_Task to complete:_
Below you will find a set of lines. Repeat them all exactly.

_Material shown:_
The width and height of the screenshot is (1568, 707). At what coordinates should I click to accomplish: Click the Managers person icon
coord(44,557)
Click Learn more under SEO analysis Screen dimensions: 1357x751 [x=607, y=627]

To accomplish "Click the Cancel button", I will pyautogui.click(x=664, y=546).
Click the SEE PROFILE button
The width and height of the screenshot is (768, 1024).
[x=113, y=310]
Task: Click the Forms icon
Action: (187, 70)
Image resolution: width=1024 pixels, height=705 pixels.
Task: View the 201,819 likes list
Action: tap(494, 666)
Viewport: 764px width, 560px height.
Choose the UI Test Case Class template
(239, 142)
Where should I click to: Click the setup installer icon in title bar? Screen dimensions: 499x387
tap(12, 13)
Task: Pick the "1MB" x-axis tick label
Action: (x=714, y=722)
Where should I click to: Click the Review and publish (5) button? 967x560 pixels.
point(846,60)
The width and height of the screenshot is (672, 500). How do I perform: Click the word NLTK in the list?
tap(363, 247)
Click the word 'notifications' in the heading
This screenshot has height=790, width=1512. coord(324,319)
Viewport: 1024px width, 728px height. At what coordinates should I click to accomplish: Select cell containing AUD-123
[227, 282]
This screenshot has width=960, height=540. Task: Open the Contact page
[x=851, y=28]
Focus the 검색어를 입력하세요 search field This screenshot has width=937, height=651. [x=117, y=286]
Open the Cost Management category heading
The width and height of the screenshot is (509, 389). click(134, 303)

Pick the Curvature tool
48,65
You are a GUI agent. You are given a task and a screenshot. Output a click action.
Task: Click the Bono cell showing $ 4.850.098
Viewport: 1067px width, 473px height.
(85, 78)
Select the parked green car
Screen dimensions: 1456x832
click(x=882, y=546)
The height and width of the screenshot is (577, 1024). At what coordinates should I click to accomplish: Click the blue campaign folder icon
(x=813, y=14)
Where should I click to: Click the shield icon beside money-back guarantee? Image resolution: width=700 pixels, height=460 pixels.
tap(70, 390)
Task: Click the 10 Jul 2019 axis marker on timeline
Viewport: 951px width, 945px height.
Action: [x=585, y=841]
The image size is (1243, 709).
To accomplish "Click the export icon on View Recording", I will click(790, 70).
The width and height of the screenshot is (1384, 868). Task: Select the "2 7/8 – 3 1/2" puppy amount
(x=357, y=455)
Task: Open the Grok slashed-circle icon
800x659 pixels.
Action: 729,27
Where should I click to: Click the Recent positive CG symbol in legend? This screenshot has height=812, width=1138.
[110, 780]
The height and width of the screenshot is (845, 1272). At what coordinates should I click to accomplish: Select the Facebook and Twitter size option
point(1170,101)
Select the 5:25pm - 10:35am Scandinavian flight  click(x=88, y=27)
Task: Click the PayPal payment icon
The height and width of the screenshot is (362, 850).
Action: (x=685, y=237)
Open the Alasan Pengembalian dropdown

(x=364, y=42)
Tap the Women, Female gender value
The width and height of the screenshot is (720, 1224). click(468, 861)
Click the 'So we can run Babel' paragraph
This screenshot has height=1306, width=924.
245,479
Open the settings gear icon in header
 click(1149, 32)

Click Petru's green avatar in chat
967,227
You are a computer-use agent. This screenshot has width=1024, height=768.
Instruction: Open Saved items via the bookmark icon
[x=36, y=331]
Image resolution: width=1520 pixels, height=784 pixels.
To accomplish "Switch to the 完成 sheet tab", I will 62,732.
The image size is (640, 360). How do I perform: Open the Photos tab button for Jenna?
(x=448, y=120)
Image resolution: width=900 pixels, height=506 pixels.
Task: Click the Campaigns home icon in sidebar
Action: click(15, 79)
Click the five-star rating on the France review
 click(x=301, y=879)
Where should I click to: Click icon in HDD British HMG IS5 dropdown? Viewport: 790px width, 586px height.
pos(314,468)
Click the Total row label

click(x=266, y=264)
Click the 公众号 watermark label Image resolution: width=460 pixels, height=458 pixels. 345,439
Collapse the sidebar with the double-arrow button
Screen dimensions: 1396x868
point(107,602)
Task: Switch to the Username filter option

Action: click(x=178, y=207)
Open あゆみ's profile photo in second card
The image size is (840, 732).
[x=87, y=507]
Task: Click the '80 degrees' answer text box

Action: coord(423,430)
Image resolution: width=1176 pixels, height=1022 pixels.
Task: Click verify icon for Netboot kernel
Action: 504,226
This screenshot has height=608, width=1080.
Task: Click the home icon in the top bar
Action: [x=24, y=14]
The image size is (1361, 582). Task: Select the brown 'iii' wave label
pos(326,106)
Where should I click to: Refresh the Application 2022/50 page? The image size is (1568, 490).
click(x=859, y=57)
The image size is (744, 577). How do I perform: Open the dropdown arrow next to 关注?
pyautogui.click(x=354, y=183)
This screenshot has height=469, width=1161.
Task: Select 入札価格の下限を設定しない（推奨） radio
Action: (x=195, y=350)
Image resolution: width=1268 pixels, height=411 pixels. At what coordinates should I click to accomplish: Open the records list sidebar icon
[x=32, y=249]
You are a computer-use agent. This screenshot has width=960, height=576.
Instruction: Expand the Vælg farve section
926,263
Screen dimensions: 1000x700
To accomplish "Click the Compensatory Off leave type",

_Result for this exercise:_
The width and height of the screenshot is (1568, 707). At what coordinates should I click to accomplish: Click the Managers person icon
coord(44,557)
Click Learn more under SEO analysis Screen dimensions: 1357x751 [x=607, y=627]

To accomplish "Click the Cancel button", I will pyautogui.click(x=664, y=546).
Click the SEE PROFILE button
The width and height of the screenshot is (768, 1024).
[x=113, y=310]
Task: Click the Forms icon
Action: (187, 70)
Image resolution: width=1024 pixels, height=705 pixels.
Task: View the 201,819 likes list
Action: tap(494, 666)
Viewport: 764px width, 560px height.
Choose the UI Test Case Class template
(239, 142)
Where should I click to: Click the setup installer icon in title bar? Screen dimensions: 499x387
tap(12, 13)
Task: Pick the "1MB" x-axis tick label
Action: (x=714, y=722)
Where should I click to: Click the Review and publish (5) button? 967x560 pixels.
point(846,60)
The width and height of the screenshot is (672, 500). How do I perform: Click the word NLTK in the list?
tap(363, 247)
Click the word 'notifications' in the heading
This screenshot has height=790, width=1512. coord(324,319)
Viewport: 1024px width, 728px height. At what coordinates should I click to accomplish: Select cell containing AUD-123
[227, 282]
This screenshot has width=960, height=540. Task: Open the Contact page
[x=851, y=28]
Focus the 검색어를 입력하세요 search field This screenshot has width=937, height=651. [x=117, y=286]
Open the Cost Management category heading
The width and height of the screenshot is (509, 389). click(134, 303)

Pick the Curvature tool
48,65
You are a GUI agent. You are given a task and a screenshot. Output a click action.
Task: Click the Bono cell showing $ 4.850.098
Viewport: 1067px width, 473px height.
(85, 78)
Select the parked green car
Screen dimensions: 1456x832
click(x=882, y=546)
The height and width of the screenshot is (577, 1024). At what coordinates should I click to accomplish: Click the blue campaign folder icon
(x=813, y=14)
Where should I click to: Click the shield icon beside money-back guarantee? Image resolution: width=700 pixels, height=460 pixels.
tap(70, 390)
Task: Click the 10 Jul 2019 axis marker on timeline
Viewport: 951px width, 945px height.
Action: [x=585, y=841]
The image size is (1243, 709).
To accomplish "Click the export icon on View Recording", I will click(790, 70).
The width and height of the screenshot is (1384, 868). Task: Select the "2 7/8 – 3 1/2" puppy amount
(x=357, y=455)
Task: Open the Grok slashed-circle icon
800x659 pixels.
Action: 729,27
Where should I click to: Click the Recent positive CG symbol in legend? This screenshot has height=812, width=1138.
[110, 780]
The height and width of the screenshot is (845, 1272). At what coordinates should I click to accomplish: Select the Facebook and Twitter size option
point(1170,101)
Select the 5:25pm - 10:35am Scandinavian flight  click(x=88, y=27)
Task: Click the PayPal payment icon
The height and width of the screenshot is (362, 850).
Action: (x=685, y=237)
Open the Alasan Pengembalian dropdown

(x=364, y=42)
Tap the Women, Female gender value
The width and height of the screenshot is (720, 1224). click(468, 861)
Click the 'So we can run Babel' paragraph
This screenshot has height=1306, width=924.
245,479
Open the settings gear icon in header
 click(1149, 32)

Click Petru's green avatar in chat
967,227
You are a computer-use agent. This screenshot has width=1024, height=768.
Instruction: Open Saved items via the bookmark icon
[x=36, y=331]
Image resolution: width=1520 pixels, height=784 pixels.
To accomplish "Switch to the 完成 sheet tab", I will 62,732.
The image size is (640, 360). How do I perform: Open the Photos tab button for Jenna?
(x=448, y=120)
Image resolution: width=900 pixels, height=506 pixels.
Task: Click the Campaigns home icon in sidebar
Action: click(15, 79)
Click the five-star rating on the France review
 click(x=301, y=879)
Where should I click to: Click icon in HDD British HMG IS5 dropdown? Viewport: 790px width, 586px height.
pos(314,468)
Click the Total row label

click(x=266, y=264)
Click the 公众号 watermark label Image resolution: width=460 pixels, height=458 pixels. 345,439
Collapse the sidebar with the double-arrow button
Screen dimensions: 1396x868
point(107,602)
Task: Switch to the Username filter option

Action: click(x=178, y=207)
Open あゆみ's profile photo in second card
The image size is (840, 732).
[x=87, y=507]
Task: Click the '80 degrees' answer text box

Action: coord(423,430)
Image resolution: width=1176 pixels, height=1022 pixels.
Task: Click verify icon for Netboot kernel
Action: 504,226
This screenshot has height=608, width=1080.
Task: Click the home icon in the top bar
Action: [x=24, y=14]
The image size is (1361, 582). Task: Select the brown 'iii' wave label
pos(326,106)
Where should I click to: Refresh the Application 2022/50 page? The image size is (1568, 490).
click(x=859, y=57)
The image size is (744, 577). How do I perform: Open the dropdown arrow next to 关注?
pyautogui.click(x=354, y=183)
This screenshot has height=469, width=1161.
Task: Select 入札価格の下限を設定しない（推奨） radio
Action: (x=195, y=350)
Image resolution: width=1268 pixels, height=411 pixels. At what coordinates should I click to accomplish: Open the records list sidebar icon
[x=32, y=249]
You are a computer-use agent. This screenshot has width=960, height=576.
Instruction: Expand the Vælg farve section
926,263
Screen dimensions: 1000x700
To accomplish "Click the Compensatory Off leave type",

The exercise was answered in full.